Money Diary: A Junior Doctor In New Zealand On 50k

Welcome to Money Diaries, where we're tackling what might be the last taboo facing modern working women: money. We're asking a cross-section of women how they spend their hard-earned money during a seven-day period – and we're tracking every last penny.
This week: "I moved to New Zealand about eight months ago for a bit of a change. I found a job as a junior doctor in a small hospital in a small town. Overall it has been good but I definitely have moments when I wish I was closer to home and my family. I have flown back once so far and have another trip back planned in a few months. The flights are pretty pricey but it's worth it to see everyone! I have weeks when I want to quit and book a flight home and other weeks (usually when I get to travel lots) when I love it here! 
The job is a one-year contract so I will soon have to decide what to do next. The draw of another year is tempting but there are these constant thoughts hanging over me about getting into a training programme back home and deciding to settle down (I hate that phrase). The job is varied and I enjoy it most of the time. It can be stressful when you are on your own on a night shift but you learn when to call for help. And it helps that it pays pretty well here..." 
Industry: Healthcare
Age: 30
Location: A small town in New Zealand. 
Salary: Equivalent of £50,000-£65,000 depending on the month.
Paycheque amount: £2,500-£3,000 (depending on extra shifts).

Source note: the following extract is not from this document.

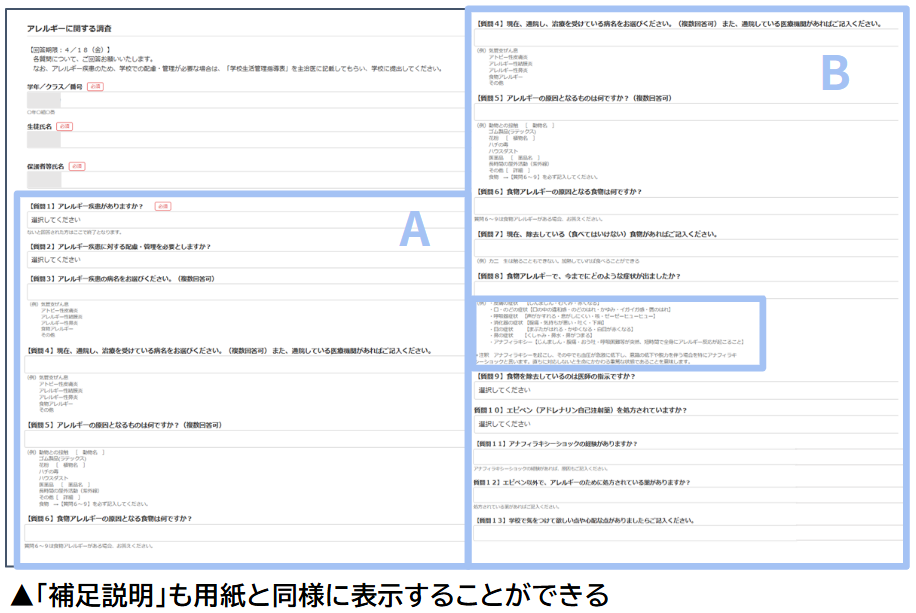Click the 質問12 処方されている薬 field
916x613 pixels.
[686, 495]
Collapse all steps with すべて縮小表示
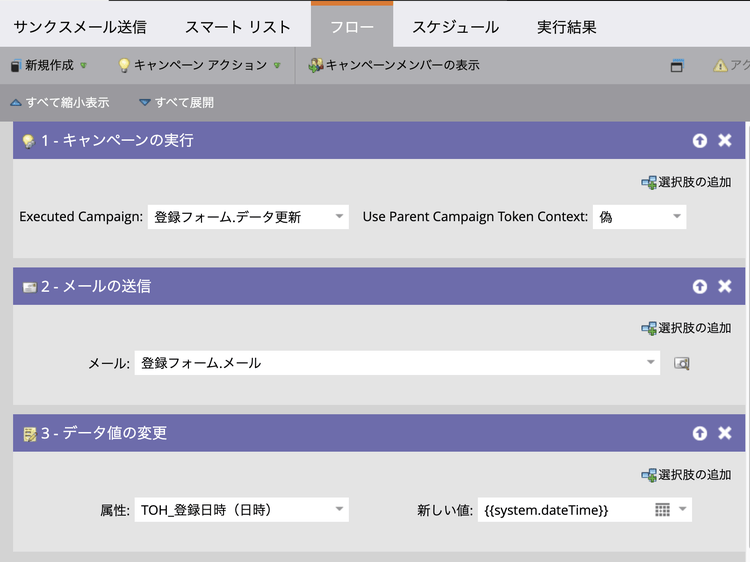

Number of housemates: 3 (it's a flatshare).
Monthly Expenses 
Housing: £300 a month which includes all bills.
Loan: I think it's about £200 but I have been struggling to pay it back as the loans company won't accept any of the paperwork I send them to say that I'm working abroad!
Transport: Car insurance £65 for the year, tax £80 per year. 
Phone bill: £10 for the monthly rolling top-up.
Savings? £1,000. I was never the type to save anything in the UK but having fewer distractions seems to be good for my bank account!
Other: Gym £30, Spotify £15 (theoretically split with my family, but only my brother regularly pays me £3 a month).